12 KiB
phase, reviewed, depth, files_reviewed, files_reviewed_list, findings, status
| phase | reviewed | depth | files_reviewed | files_reviewed_list | findings | status | ||||||||||||||
|---|---|---|---|---|---|---|---|---|---|---|---|---|---|---|---|---|---|---|---|---|
| 06.2-close-v1-sharing-cloud-delete-csv-export-gaps | 2026-05-31T00:00:00Z | standard | 6 |
|
|
issues_found |
Phase 06.2: Code Review Report
Reviewed: 2026-05-31T00:00:00Z Depth: standard Files Reviewed: 6 Status: issues_found
Summary
This phase closes sharing, cloud-delete, CSV-export, and daily-audit-export gaps. The backend endpoint logic is structurally sound (parameterized queries, admin-only guards, proper path-traversal regex on the date parameter). However, two correctness bugs are present that will silently corrupt or truncate data in production, and five quality/robustness issues need addressing before the phase can be marked complete. No hardcoded secrets were found and all admin guards are in place.
Critical Issues
CR-01: CSV export writes raw Python dict repr for metadata_ — not JSON
File: backend/api/audit.py:372
Issue: csv.DictWriter.writerow() receives the dict returned by
_audit_to_dict_with_handles(). That dict contains "metadata_": entry.metadata_, where
entry.metadata_ is a Python dict (SQLAlchemy deserializes JSONB columns into native Python
objects). csv.DictWriter calls str() on the value, producing {'size_bytes': 100} —
Python repr syntax with single quotes — not valid JSON. Any downstream consumer that tries to
JSON.parse() the metadata cell will fail. The same issue exists in the empty-handle early-return
path's header-only CSV, but that branch writes no data rows so the corruption is less visible there.
Proof (reproduced):
import csv, io
output = io.StringIO()
writer = csv.DictWriter(output, fieldnames=["metadata_"])
writer.writeheader()
writer.writerow({"metadata_": {"size_bytes": 100}})
print(output.getvalue())
# metadata_
# {'size_bytes': 100} ← Python repr, NOT JSON
Fix: Serialize metadata_ to JSON in the dict helper before the CSV writer sees it, or only
at the CSV call site:
import json
# Option A — at writerow call site (surgical fix):
for row in rows:
entry, user_handle_val, actor_handle_val = row[0], row[1], row[2]

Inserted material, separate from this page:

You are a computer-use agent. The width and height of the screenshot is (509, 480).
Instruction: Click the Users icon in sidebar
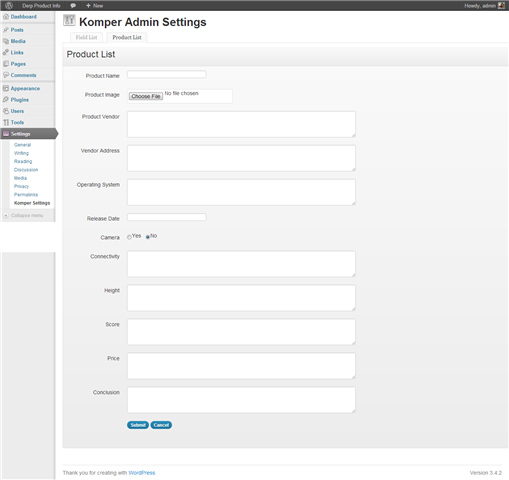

record = _audit_to_dict_with_handles(entry, user_handle_val, actor_handle_val)
record["metadata_"] = json.dumps(record["metadata_"]) if record["metadata_"] is not None else ""
writer.writerow(record)
The test_audit_log_export_csv test does not assert the content of the metadata cell, so this
bug currently passes all tests despite corrupting the exported data.
CR-02: download_daily_export silently crashes on non-MinIO backends — no 404, no guard
File: backend/api/audit.py:219-239
Issue: list_daily_exports (line 182) correctly guards with
if not isinstance(backend, MinIOBackend): return {"items": []} and returns an empty list for
non-MinIO deployments. But download_daily_export has no such guard. If get_storage_backend()

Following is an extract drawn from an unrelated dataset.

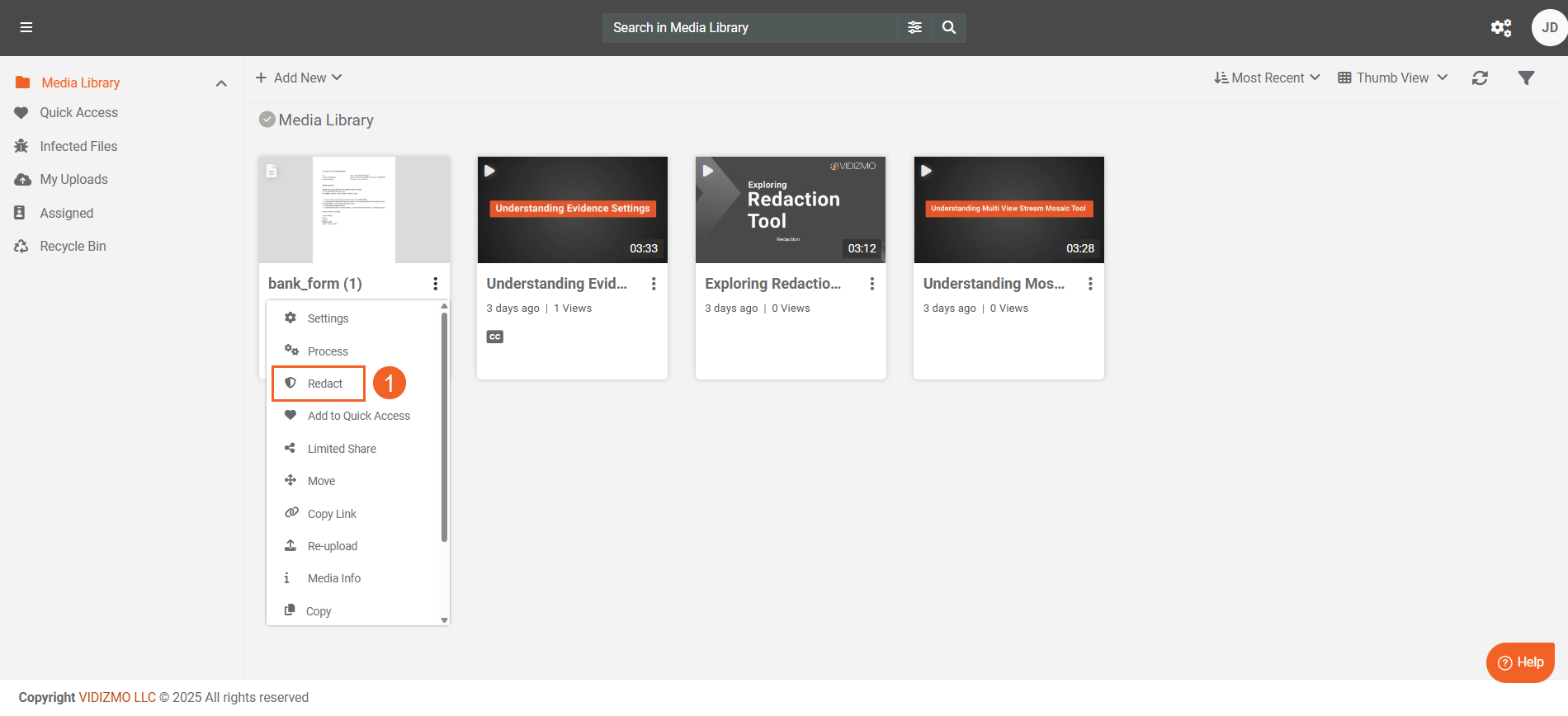Open the filter funnel panel
The image size is (1568, 716).
(1526, 78)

returns anything other than a MinIOBackend (e.g. a local filesystem backend), line 223 calls
backend._client.get_object(...), which will raise AttributeError: '...' object has no attribute '_client'. The broad except Exception on line 231 catches this and re-raises it as a 404, but
only because the error happens inside _get(). If the backend raises during construction of _get
or if backend is None, the error propagates as an unhandled 500. More importantly, any new
backend type that happens to have a _client attribute with a different meaning would silently
produce wrong results.
Fix: Mirror the guard from list_daily_exports:
@router.get("/audit-log/daily-exports/{date}")

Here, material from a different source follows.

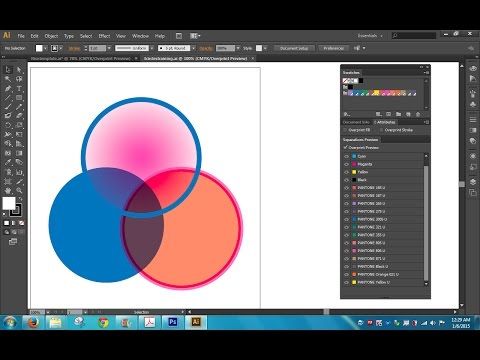The image size is (480, 360).
Task: Choose the Direct Selection tool
Action: (x=19, y=70)
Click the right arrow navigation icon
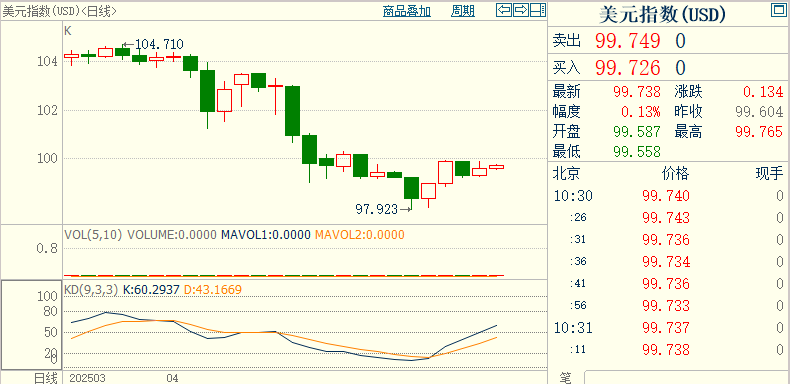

async def download_daily_export(
date: str,
_admin: User = Depends(get_current_admin),
) -> StreamingResponse:
if not re.fullmatch(r"\d{4}-\d{2}-\d{2}", date):
raise HTTPException(status_code=404, detail="Invalid date format")
backend = get_storage_backend()
if not isinstance(backend, MinIOBackend): # <-- add this guard
raise HTTPException(status_code=404, detail="Export not found")
key = f"audit-logs/{date}.csv"
...
Warnings
WR-01: export_audit_log loads the entire audit log into memory before streaming
File: backend/api/audit.py:351-377
Issue: The export endpoint issues result = await session.execute(q) followed by
rows = result.all(), then builds the full CSV in an io.StringIO before returning it in a
StreamingResponse. For large deployments the audit log may contain millions of rows; this will
exhaust server memory and cause an OOM kill rather than a graceful error. StreamingResponse is
the correct mechanism but it is not being streamed — the CSV is fully materialized first.
Fix: Use a generator that yields CSV chunks from a cursor:
async def _generate_csv(session, q, fields):
output = io.StringIO()
writer = csv.DictWriter(output, fieldnames=fields)
writer.writeheader()
yield output.getvalue()
async for row in await session.stream(q):
output = io.StringIO()
entry, user_handle_val, actor_handle_val = row[0], row[1], row[2]
record = _audit_to_dict_with_handles(entry, user_handle_val, actor_handle_val)
record["metadata_"] = json.dumps(record["metadata_"]) if record["metadata_"] is not None else ""
writer = csv.DictWriter(output, fieldnames=fields)
writer.writerow(record)
yield output.getvalue()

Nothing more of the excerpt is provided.